No sé por donde empezar. Tal vez tranquilizando a quien me aprecia: sigo vivo. Lo digo porque durante 94 minutos mi corazón estuvo sometido a demasiado. Y añado que después del sábado creo en los milagros. El del año pasado en la penúltima jornada fue fugaz, es decir, el Alavés le marcó 2 goles a la Real Sociedad en dos minutos de descuento. Sin embargo el de Pucela de anteayer, con 'San Cuéllar' a la cabeza, fue un milagro de 94 minutos.
Vi el partido en el 'rincón sportinguista' de Madrid (el Bar Nalón). Sufrí muchísimo pero la recompensa fue una alegría-liberación que se cuela seguramente entre los cinco momentos de más euforia que el conjunto gijonés me ha dado desde que me hice del Sporting hace más de dos décadas. Mi padre, sentado a mi lado, me dijo numerosas veces durante el encuentro que era imposible que se ganara ese partido. Lo decía porque estaba viendo lo mismo que todos los que siguieron el choque: el Valladolid mereció golear pero acabó sorprendentemente perdiendo por la mala suerte, la mala puntería pucelana, el larguero, los dos penaltis (uno sobre todo) que les birló el árbitro, la actuación soberbia del Pichu Cuéllar, el golazo de Camacho, el primer centro decente de Maldonado en toda la temporada, y la ayuda de todo el santoral asturiano, especialmente de la Santina.
El Sporting salió muy nervioso, muy tensionado, sobre todo en la faceta defensiva y apenas pudo crear peligro en el aspecto ofensivo (disparó tres veces a puerta). Todo pintaba muy mal. Si lo veía negro con el 0-1 si no se marcaba otro (luego se justificó mi mal presagio), confieso que me abandonó la fe con el 1-1 sumado al resto de marcadores. Fugazmente me abracé a la esperanza con la entrada de Bilic pero se desvaneció con la de Maldonado (buen jugador pero negado con la camiseta sportinguista). Una vez más, Preciado tuvo suerte con los cambios, ya que dos de los tres protagonizaron el 1-2. Cómo me alegro por el entrenador del Sporting.
Grité los dos goles como pocas veces he hecho: el primero por su espectacularidad, el segundo por su valía. Nunca un pitido final me había aliviado tanto, tal vez el día de la promoción ante el Lleida. Sirve de ejemplo el diálogo en el césped al final del partido entre Quini y Preciado (emitido por Cuatro): "Nunca había pasado tantos nervios en un campo de fútbol", decía el Brujo; "he pasado mucho miedo", respondía el técnico. Y mientras, 5.000 representantes de la Mareona en las gradas demostrando a la vergonzosa directiva del Valladolid lo que toda España ya sabe: que es la mejor afición.
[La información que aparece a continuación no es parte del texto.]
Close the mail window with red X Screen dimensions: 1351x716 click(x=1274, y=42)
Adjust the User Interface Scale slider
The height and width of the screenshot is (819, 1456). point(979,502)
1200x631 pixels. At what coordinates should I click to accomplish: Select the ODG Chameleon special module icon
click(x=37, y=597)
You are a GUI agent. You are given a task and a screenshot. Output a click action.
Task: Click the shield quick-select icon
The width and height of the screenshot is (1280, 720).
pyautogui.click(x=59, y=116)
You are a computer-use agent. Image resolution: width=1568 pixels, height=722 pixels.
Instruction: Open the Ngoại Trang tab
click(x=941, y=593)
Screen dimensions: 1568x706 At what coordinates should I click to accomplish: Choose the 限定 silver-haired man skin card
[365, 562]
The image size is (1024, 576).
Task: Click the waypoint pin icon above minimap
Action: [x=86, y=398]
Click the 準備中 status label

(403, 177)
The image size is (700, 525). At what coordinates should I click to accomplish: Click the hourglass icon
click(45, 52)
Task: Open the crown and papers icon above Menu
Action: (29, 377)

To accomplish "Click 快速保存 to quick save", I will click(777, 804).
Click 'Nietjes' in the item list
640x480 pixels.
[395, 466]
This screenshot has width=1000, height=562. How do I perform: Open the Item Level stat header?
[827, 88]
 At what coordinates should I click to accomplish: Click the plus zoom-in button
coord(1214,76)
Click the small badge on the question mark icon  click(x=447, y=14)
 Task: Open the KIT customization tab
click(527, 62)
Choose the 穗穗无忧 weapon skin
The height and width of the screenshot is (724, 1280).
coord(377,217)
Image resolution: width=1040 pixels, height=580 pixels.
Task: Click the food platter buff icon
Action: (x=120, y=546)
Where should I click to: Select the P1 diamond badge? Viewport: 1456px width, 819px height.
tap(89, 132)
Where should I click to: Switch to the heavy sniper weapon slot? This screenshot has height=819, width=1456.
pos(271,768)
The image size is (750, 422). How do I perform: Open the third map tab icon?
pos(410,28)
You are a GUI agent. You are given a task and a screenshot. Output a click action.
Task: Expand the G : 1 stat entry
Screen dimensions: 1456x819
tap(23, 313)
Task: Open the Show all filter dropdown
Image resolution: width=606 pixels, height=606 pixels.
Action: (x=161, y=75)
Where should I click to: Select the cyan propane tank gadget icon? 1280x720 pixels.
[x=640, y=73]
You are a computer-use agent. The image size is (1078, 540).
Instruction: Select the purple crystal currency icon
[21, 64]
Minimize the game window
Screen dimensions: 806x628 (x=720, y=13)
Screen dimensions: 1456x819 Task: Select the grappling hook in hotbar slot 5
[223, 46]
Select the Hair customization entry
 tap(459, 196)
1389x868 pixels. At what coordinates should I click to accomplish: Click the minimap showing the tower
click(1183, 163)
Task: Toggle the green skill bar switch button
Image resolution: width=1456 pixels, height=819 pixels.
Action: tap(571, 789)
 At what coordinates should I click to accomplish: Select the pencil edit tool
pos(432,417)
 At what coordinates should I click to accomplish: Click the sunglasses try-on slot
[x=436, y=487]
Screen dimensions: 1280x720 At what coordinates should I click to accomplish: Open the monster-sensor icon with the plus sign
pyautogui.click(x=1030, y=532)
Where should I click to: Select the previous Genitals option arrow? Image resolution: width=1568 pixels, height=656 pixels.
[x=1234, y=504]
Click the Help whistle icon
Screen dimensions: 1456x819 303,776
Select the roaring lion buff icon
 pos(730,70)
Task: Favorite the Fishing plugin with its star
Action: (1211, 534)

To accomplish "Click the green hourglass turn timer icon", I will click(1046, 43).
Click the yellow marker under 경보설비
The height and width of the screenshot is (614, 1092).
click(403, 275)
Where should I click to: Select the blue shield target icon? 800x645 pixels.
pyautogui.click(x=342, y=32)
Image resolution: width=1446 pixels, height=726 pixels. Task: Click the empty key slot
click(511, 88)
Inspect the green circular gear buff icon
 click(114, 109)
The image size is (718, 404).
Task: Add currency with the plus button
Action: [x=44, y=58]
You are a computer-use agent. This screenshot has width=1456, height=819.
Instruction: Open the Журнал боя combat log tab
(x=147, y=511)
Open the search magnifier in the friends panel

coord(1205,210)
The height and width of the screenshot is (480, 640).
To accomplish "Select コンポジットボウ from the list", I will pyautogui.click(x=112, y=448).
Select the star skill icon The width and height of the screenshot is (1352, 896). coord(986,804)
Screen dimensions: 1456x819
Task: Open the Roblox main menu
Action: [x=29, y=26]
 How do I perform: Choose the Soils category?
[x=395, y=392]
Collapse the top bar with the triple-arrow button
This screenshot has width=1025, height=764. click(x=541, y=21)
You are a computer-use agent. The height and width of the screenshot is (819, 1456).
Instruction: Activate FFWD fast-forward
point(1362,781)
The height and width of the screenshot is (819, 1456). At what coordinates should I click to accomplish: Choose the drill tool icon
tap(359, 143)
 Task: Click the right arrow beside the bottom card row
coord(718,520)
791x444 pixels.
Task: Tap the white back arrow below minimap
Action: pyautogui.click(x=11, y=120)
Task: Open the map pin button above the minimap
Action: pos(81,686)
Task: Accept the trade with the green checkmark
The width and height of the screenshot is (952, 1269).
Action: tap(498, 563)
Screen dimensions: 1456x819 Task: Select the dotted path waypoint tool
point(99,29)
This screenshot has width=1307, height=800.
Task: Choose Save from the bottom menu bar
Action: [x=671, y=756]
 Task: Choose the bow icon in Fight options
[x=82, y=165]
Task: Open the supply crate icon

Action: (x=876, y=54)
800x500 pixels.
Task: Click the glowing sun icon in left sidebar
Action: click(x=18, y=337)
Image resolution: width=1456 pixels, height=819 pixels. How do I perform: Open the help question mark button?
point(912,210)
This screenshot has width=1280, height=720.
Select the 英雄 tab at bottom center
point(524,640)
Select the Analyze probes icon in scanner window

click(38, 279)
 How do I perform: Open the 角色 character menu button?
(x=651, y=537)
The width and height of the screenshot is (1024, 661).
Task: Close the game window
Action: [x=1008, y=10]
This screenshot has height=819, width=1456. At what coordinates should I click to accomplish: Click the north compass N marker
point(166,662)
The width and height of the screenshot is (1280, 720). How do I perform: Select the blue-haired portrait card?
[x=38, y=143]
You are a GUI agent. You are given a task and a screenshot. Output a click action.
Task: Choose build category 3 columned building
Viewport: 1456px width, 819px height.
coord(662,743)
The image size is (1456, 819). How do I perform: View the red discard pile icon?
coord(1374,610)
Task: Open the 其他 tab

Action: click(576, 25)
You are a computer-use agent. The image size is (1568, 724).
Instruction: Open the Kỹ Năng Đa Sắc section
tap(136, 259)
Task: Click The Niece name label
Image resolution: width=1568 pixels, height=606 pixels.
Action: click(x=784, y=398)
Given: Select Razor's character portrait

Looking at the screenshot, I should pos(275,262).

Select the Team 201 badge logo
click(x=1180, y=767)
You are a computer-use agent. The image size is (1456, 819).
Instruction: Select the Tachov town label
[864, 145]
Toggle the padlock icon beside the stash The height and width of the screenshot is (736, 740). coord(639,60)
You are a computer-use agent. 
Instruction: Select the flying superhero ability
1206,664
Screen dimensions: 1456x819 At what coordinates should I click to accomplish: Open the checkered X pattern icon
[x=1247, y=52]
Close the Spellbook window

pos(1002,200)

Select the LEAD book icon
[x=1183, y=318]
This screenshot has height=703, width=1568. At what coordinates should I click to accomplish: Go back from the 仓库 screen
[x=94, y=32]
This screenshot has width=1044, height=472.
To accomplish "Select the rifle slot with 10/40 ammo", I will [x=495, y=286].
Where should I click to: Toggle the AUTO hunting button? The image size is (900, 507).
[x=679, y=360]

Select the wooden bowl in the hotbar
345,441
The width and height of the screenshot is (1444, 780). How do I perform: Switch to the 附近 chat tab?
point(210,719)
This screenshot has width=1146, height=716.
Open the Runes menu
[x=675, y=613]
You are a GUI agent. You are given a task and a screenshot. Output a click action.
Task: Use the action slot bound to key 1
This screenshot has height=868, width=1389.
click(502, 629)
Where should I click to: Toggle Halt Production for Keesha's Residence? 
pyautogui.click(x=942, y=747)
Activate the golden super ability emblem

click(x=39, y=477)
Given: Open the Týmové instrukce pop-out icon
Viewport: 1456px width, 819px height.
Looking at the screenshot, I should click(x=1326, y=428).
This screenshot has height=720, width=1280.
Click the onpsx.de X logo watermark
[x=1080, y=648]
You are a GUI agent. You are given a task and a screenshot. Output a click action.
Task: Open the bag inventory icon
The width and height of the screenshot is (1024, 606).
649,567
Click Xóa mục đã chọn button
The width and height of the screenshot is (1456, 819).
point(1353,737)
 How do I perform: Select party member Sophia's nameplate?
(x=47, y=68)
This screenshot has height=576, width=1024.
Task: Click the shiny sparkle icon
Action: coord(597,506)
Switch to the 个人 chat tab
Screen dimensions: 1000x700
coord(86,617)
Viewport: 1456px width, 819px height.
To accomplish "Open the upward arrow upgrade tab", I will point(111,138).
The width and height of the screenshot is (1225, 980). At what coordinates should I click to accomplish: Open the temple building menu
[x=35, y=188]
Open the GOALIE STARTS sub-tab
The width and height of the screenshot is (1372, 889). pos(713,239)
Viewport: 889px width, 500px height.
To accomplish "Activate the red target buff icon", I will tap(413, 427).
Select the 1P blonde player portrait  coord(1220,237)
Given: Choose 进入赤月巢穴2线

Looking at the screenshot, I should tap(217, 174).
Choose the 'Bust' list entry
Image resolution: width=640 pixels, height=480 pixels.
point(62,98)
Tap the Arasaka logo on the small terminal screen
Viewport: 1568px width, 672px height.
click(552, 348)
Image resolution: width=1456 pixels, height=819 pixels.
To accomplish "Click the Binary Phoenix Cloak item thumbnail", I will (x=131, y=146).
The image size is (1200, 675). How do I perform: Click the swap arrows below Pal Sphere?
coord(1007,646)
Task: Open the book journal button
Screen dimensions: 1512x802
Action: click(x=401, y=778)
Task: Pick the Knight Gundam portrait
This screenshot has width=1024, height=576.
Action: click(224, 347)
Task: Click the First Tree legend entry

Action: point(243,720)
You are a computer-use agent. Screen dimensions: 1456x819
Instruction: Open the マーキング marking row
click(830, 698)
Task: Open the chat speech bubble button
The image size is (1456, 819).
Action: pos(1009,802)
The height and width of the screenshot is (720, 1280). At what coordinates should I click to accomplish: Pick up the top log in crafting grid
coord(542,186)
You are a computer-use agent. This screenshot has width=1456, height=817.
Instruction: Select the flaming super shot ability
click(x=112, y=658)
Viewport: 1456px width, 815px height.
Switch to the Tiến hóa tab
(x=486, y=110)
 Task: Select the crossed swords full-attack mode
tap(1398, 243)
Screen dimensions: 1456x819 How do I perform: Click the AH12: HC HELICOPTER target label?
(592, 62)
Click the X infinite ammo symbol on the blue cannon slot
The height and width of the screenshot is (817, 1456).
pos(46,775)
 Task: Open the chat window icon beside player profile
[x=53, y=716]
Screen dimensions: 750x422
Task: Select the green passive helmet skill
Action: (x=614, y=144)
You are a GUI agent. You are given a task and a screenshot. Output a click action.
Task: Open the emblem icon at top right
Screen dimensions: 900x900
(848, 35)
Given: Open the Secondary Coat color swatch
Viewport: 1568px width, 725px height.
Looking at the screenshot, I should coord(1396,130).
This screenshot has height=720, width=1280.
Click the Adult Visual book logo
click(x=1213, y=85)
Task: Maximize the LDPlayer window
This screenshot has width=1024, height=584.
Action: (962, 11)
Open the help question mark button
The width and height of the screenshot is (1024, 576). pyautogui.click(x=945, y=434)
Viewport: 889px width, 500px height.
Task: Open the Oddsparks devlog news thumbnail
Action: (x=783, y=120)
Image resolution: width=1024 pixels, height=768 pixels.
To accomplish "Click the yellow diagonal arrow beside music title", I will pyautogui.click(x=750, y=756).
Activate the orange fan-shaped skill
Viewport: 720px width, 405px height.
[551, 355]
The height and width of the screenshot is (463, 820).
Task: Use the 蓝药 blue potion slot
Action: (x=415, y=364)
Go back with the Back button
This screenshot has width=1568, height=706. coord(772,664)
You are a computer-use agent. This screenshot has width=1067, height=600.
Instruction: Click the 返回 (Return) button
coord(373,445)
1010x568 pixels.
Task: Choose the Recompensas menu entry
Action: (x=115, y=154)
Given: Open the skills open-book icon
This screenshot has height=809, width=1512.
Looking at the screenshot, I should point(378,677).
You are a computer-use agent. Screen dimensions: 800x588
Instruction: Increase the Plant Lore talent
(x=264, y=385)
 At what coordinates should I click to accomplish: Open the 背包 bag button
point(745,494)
Ahora se desatará el optimismo, se llenará El Molinón y se dirá que el Recreativo está descendido. A mí me da igual que el rival llegue con maletines, creo más en el poder de nuestra afición que en el de los billetes. Lo que sí pienso es que no será nada fácil ganar los últimos tres puntos de la campaña. La permanencia supondrá otros noventa y tantos minutos de incertidumbre, esfuerzo y nervios. Con el Sporting de por medio, no podría ser de otra forma. Pero también os confieso un pensamiento que tuve la temporada pasada: no se produce un milagro en la penúltima jornada en vano, eso tiene que significar que se consigue el objetivo. El domingo, hacia las 20:50h sabremos si la mejor afición del mundo seguirá paseándose por la Primera División. El futuro que depare eso y más tranquilidad, por favor: con los finales de estas dos últimas campañas mi salud está servida. El pasado sábado, cuando me puse en pie, me temblaban las piernas.
Real Valladolid: Asenjo; Marcos, Baraja, García Calvo (Ogbeche, min. 83), Oscar Sánchez, Rubio, Medunjanin (Canobbio, min. 61); Pedro León, Víctor, Sesma (Rueda, min. 75); y Goitón.
Real Sporting: Cuéllar, Sastre, Gerard (Jorge, min. 60), Iván Hernández, Cámara, Diego Camacho, Matabuena, Pedro (Bilic, min. 66), Kike Mateo (Maldonado, min. 75), Diego Castro y Barral.
Goles: 0-1: Min. 43, Diego Camacho. 1-1: Min 69, Sesma. 1-2: Min. 78, Bilic.